<<<<
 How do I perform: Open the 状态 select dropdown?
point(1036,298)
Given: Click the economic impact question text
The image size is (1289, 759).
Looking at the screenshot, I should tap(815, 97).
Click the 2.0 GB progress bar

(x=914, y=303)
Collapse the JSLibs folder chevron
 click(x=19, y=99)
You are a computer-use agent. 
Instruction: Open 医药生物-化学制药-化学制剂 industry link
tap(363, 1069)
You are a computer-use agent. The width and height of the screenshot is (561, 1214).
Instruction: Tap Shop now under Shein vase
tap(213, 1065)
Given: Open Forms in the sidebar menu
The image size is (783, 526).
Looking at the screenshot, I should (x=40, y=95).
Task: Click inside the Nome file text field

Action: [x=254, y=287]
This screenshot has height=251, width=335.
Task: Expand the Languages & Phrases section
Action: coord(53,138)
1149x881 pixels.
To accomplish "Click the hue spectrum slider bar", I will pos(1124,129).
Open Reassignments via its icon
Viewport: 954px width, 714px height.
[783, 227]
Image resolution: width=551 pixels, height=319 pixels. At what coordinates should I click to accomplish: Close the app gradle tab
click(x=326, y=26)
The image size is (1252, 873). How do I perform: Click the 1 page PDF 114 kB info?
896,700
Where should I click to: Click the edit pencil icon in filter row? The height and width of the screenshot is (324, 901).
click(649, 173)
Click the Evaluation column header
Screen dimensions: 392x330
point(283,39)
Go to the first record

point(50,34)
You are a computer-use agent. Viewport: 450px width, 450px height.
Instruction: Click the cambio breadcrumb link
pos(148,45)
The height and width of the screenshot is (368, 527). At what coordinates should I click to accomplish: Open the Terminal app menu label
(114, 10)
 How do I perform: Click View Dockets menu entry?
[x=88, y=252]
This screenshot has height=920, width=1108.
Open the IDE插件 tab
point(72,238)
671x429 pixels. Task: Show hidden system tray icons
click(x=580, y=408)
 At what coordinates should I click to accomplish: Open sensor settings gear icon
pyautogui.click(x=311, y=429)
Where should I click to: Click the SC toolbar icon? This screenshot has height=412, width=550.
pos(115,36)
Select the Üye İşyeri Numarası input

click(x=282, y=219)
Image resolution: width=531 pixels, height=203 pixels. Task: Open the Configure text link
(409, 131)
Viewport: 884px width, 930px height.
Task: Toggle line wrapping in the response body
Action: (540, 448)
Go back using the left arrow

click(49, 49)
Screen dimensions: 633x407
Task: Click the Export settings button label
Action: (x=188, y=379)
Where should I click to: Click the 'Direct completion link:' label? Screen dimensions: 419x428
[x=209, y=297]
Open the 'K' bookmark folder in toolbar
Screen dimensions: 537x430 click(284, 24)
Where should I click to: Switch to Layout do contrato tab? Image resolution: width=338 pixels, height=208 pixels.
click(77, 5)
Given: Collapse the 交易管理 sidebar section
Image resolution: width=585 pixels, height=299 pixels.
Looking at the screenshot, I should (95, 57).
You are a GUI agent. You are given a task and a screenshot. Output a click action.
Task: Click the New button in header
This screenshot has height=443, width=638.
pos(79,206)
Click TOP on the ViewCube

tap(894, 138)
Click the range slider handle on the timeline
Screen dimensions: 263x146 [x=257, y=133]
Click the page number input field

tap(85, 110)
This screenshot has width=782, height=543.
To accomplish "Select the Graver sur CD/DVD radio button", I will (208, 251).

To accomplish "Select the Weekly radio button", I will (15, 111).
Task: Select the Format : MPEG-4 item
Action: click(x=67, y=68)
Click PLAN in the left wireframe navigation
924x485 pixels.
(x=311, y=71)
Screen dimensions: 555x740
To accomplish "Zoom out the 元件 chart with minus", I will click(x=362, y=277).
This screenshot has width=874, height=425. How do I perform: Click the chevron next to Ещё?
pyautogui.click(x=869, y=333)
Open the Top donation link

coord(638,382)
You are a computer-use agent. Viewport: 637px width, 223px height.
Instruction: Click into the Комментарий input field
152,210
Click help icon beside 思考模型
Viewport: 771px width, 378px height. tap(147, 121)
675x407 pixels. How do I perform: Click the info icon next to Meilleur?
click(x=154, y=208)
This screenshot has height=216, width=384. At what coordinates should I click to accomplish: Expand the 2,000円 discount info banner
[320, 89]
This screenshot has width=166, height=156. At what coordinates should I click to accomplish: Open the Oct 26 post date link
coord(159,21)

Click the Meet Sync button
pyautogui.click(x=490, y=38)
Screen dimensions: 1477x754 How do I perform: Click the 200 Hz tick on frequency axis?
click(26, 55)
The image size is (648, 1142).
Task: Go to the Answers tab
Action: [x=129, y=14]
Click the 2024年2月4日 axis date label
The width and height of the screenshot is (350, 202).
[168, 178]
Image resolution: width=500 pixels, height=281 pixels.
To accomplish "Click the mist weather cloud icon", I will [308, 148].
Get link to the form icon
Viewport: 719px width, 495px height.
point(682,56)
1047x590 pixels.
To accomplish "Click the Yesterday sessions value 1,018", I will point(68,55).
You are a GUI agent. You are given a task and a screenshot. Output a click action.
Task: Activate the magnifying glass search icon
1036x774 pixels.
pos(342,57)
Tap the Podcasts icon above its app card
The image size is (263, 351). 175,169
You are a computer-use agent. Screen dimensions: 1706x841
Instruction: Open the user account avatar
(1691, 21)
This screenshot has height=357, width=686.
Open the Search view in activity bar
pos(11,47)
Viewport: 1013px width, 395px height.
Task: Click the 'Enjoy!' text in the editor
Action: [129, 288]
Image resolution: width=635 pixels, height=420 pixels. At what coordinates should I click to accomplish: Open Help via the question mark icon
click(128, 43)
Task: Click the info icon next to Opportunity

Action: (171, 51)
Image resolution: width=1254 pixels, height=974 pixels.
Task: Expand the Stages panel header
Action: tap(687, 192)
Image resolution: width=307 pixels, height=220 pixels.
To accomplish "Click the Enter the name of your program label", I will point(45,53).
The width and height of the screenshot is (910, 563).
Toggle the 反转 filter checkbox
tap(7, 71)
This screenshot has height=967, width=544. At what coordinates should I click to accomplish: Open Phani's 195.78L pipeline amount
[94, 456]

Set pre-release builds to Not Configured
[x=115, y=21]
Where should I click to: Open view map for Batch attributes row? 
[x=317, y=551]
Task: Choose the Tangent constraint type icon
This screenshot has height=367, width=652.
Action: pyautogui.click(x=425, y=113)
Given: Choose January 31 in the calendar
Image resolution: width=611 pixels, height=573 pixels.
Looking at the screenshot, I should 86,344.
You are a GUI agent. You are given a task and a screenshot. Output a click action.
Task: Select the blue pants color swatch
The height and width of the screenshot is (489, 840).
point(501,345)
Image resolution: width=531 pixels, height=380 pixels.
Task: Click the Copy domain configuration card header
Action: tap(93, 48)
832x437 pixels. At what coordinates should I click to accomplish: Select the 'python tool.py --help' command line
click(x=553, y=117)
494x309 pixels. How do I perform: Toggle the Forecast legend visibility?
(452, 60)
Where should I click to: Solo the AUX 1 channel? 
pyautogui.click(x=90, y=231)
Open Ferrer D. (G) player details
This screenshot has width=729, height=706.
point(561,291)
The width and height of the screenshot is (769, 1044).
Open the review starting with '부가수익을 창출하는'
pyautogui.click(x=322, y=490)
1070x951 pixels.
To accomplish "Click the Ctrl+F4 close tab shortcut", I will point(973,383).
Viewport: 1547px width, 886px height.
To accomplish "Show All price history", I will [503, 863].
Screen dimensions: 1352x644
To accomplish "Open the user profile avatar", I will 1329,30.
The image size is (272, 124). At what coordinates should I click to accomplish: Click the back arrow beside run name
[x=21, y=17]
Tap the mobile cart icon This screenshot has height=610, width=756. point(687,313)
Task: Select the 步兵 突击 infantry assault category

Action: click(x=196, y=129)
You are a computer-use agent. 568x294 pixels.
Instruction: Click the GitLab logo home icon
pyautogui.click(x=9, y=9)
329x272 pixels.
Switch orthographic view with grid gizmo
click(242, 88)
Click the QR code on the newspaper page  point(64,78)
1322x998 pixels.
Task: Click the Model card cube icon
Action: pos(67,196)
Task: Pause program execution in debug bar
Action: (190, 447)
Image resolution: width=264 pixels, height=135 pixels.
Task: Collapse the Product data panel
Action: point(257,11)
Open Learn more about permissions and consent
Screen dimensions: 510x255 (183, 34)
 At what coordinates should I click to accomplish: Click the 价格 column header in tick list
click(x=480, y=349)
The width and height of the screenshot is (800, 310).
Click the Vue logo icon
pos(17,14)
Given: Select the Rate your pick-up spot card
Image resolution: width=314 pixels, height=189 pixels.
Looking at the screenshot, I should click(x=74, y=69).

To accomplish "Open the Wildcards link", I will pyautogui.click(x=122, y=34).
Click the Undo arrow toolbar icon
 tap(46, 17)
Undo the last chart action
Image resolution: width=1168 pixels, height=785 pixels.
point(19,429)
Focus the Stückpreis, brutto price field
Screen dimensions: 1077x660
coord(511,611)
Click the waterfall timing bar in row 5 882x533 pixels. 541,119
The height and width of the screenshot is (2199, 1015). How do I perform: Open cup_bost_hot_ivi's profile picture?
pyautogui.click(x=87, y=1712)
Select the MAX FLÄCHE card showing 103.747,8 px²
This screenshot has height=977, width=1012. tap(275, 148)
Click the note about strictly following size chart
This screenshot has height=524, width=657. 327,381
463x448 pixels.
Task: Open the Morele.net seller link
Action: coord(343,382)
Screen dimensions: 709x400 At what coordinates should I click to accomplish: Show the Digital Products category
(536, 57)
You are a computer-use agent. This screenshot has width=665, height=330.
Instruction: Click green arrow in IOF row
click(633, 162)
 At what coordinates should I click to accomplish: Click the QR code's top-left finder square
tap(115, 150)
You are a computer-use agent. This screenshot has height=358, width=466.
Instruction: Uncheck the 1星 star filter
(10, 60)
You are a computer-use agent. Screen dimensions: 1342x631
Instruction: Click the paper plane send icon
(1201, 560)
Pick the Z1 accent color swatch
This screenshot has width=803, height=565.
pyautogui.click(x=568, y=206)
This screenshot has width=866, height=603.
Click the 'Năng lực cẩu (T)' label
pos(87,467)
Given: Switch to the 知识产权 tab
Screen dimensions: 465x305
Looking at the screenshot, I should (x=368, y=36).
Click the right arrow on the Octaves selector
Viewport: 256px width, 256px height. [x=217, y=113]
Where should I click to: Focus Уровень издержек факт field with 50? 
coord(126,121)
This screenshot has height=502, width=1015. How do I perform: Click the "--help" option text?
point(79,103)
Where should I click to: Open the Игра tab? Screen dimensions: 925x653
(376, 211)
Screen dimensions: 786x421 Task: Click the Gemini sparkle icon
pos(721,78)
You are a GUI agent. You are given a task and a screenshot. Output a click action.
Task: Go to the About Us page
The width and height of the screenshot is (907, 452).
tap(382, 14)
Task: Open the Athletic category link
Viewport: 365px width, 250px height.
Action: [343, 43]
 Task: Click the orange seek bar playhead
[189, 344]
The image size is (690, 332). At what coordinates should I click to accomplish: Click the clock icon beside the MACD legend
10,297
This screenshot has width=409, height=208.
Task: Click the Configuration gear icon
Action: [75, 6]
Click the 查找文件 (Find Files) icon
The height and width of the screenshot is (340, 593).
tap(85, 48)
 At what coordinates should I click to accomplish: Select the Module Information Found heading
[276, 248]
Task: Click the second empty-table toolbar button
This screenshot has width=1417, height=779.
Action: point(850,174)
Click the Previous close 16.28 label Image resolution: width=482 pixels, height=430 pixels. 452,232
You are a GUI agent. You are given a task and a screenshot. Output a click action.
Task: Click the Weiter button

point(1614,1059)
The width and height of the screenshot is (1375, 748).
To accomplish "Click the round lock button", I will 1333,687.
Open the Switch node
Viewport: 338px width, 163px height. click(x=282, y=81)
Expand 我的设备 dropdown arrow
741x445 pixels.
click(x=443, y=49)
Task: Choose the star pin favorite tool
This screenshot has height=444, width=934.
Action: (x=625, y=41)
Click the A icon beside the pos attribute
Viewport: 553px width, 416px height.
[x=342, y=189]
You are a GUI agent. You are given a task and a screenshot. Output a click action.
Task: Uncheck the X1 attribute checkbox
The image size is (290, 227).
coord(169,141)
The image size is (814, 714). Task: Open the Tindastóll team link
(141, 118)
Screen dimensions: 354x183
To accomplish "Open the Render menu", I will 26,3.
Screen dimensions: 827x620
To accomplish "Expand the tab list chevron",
>>>>
Pull out every line in the material above where "Choose" occurs.

▶ [RESULT]
Task: Choose the Tangent constraint type icon
Given: Choose January 31 in the calendar
Task: Choose the star pin favorite tool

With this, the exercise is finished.